## INFORMATION SUPPLIED
---*---

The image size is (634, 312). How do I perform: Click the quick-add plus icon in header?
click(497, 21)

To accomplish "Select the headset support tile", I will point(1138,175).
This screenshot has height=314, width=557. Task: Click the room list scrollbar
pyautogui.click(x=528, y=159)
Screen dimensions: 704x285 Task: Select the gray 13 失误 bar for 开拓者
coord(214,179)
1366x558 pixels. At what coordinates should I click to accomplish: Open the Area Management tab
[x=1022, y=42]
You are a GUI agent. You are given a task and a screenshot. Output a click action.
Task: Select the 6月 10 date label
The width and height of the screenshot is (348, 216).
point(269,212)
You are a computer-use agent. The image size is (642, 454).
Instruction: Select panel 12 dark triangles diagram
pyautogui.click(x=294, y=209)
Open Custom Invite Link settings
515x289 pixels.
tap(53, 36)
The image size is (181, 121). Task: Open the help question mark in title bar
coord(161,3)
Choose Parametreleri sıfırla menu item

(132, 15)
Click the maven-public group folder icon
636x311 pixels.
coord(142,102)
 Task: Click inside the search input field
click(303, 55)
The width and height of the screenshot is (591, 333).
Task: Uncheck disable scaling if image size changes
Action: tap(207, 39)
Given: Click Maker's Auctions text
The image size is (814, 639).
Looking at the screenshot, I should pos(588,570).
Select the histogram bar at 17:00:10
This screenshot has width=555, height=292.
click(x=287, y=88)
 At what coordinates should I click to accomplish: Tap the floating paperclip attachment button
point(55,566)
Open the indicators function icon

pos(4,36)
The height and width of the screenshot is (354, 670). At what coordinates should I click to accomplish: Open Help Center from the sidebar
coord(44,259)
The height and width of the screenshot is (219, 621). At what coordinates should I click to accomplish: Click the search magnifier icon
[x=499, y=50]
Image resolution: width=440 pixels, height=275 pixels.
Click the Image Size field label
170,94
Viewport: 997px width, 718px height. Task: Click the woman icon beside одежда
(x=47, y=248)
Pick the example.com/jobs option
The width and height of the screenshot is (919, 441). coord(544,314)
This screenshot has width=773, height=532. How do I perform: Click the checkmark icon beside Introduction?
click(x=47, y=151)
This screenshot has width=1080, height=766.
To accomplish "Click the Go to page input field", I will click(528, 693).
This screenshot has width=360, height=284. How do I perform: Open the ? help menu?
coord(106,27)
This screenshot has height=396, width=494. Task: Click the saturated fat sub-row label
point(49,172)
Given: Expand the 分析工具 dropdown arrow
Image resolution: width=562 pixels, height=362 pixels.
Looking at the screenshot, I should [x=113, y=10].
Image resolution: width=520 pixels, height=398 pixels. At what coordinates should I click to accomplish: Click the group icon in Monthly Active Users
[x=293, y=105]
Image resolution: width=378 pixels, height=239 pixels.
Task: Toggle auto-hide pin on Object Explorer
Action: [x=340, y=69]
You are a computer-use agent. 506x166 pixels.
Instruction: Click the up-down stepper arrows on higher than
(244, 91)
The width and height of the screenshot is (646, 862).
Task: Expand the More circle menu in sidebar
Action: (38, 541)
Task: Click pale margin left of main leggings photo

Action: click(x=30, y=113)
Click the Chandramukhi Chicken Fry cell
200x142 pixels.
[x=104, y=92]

---*---

## WORK REQUEST
From the first line to the last, retype the data exactly.

## SOLUTION TO THE PROBLEM
The image size is (634, 312). How do I perform: Click the quick-add plus icon in header?
click(497, 21)

To accomplish "Select the headset support tile", I will point(1138,175).
This screenshot has height=314, width=557. Task: Click the room list scrollbar
pyautogui.click(x=528, y=159)
Screen dimensions: 704x285 Task: Select the gray 13 失误 bar for 开拓者
coord(214,179)
1366x558 pixels. At what coordinates should I click to accomplish: Open the Area Management tab
[x=1022, y=42]
You are a GUI agent. You are given a task and a screenshot. Output a click action.
Task: Select the 6月 10 date label
The width and height of the screenshot is (348, 216).
point(269,212)
You are a computer-use agent. The image size is (642, 454).
Instruction: Select panel 12 dark triangles diagram
pyautogui.click(x=294, y=209)
Open Custom Invite Link settings
515x289 pixels.
tap(53, 36)
The image size is (181, 121). Task: Open the help question mark in title bar
coord(161,3)
Choose Parametreleri sıfırla menu item

(132, 15)
Click the maven-public group folder icon
636x311 pixels.
coord(142,102)
 Task: Click inside the search input field
click(303, 55)
The width and height of the screenshot is (591, 333).
Task: Uncheck disable scaling if image size changes
Action: tap(207, 39)
Given: Click Maker's Auctions text
The image size is (814, 639).
Looking at the screenshot, I should pos(588,570).
Select the histogram bar at 17:00:10
This screenshot has width=555, height=292.
click(x=287, y=88)
 At what coordinates should I click to accomplish: Tap the floating paperclip attachment button
point(55,566)
Open the indicators function icon

pos(4,36)
The height and width of the screenshot is (354, 670). At what coordinates should I click to accomplish: Open Help Center from the sidebar
coord(44,259)
The height and width of the screenshot is (219, 621). At what coordinates should I click to accomplish: Click the search magnifier icon
[x=499, y=50]
Image resolution: width=440 pixels, height=275 pixels.
Click the Image Size field label
170,94
Viewport: 997px width, 718px height. Task: Click the woman icon beside одежда
(x=47, y=248)
Pick the example.com/jobs option
The width and height of the screenshot is (919, 441). coord(544,314)
This screenshot has width=773, height=532. How do I perform: Click the checkmark icon beside Introduction?
click(x=47, y=151)
This screenshot has width=1080, height=766.
To accomplish "Click the Go to page input field", I will click(528, 693).
This screenshot has width=360, height=284. How do I perform: Open the ? help menu?
coord(106,27)
This screenshot has height=396, width=494. Task: Click the saturated fat sub-row label
point(49,172)
Given: Expand the 分析工具 dropdown arrow
Image resolution: width=562 pixels, height=362 pixels.
Looking at the screenshot, I should [x=113, y=10].
Image resolution: width=520 pixels, height=398 pixels. At what coordinates should I click to accomplish: Click the group icon in Monthly Active Users
[x=293, y=105]
Image resolution: width=378 pixels, height=239 pixels.
Task: Toggle auto-hide pin on Object Explorer
Action: [x=340, y=69]
You are a computer-use agent. 506x166 pixels.
Instruction: Click the up-down stepper arrows on higher than
(244, 91)
The width and height of the screenshot is (646, 862).
Task: Expand the More circle menu in sidebar
Action: (38, 541)
Task: Click pale margin left of main leggings photo

Action: click(x=30, y=113)
Click the Chandramukhi Chicken Fry cell
200x142 pixels.
[x=104, y=92]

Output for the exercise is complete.